After the seizure last month, Niyazova had fled to Kyrgyzstan, but then tried to return on Monday apparently because she was told the criminal investigation against her had been closed.
Uzbek authorities have refused to comment on the detention.
Niyazova is well-known among rights activists in Uzbekistan, having been affiliated with, among others, the US-based Human Rights Watch and Internews Network, a media support group.
Niyazova "was threatened with these charges for political reasons," Holly Cartner, Human Rights Watch's director for Europe and Central Asia, said.
"In our view, the authorities wanted to intimidate Umida [Niayzova] into stopping her human rights work."

Government pressure

The government of Islam Karimov, the president, has cracked down on independent media and foreign-funded aid groups since a mass uprising in the eastern city of Andijan was ended bloodily by security forces in May 2005.
Western governments, including the US, called for an independent investigation into the uprising and into reports that hundreds of civilians were killed.

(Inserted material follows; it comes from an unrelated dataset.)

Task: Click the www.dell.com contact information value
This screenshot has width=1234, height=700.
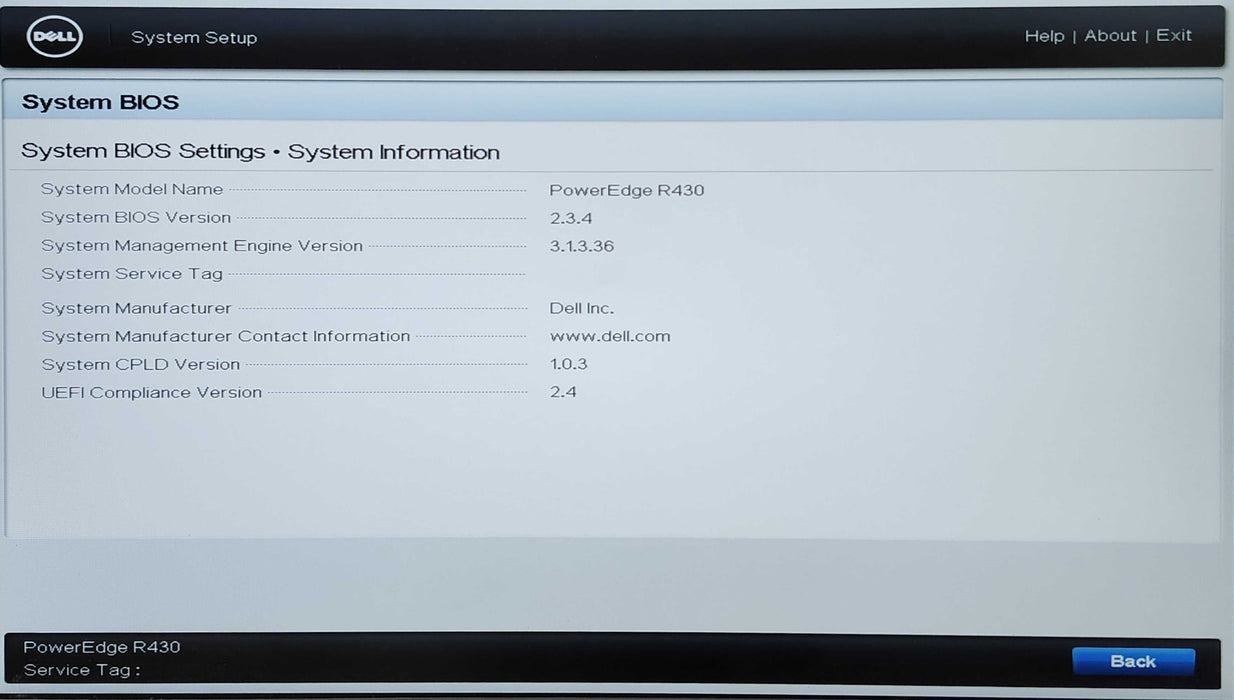Action: (609, 336)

Several rights activists in Uzbekistan have been assaulted, detained and forced to undergo psychiatric treatment or sentenced to long prison terms for what they have called trumped-up charges of embezzlement and extortion.
Foreign non-governmental organisations and aid groups have also faced criminal charges and been forced to close down.
Karimov has been the autocratic ruler of Uzbekistan since independence and has set about limiting political opposition and silencing critics of the government.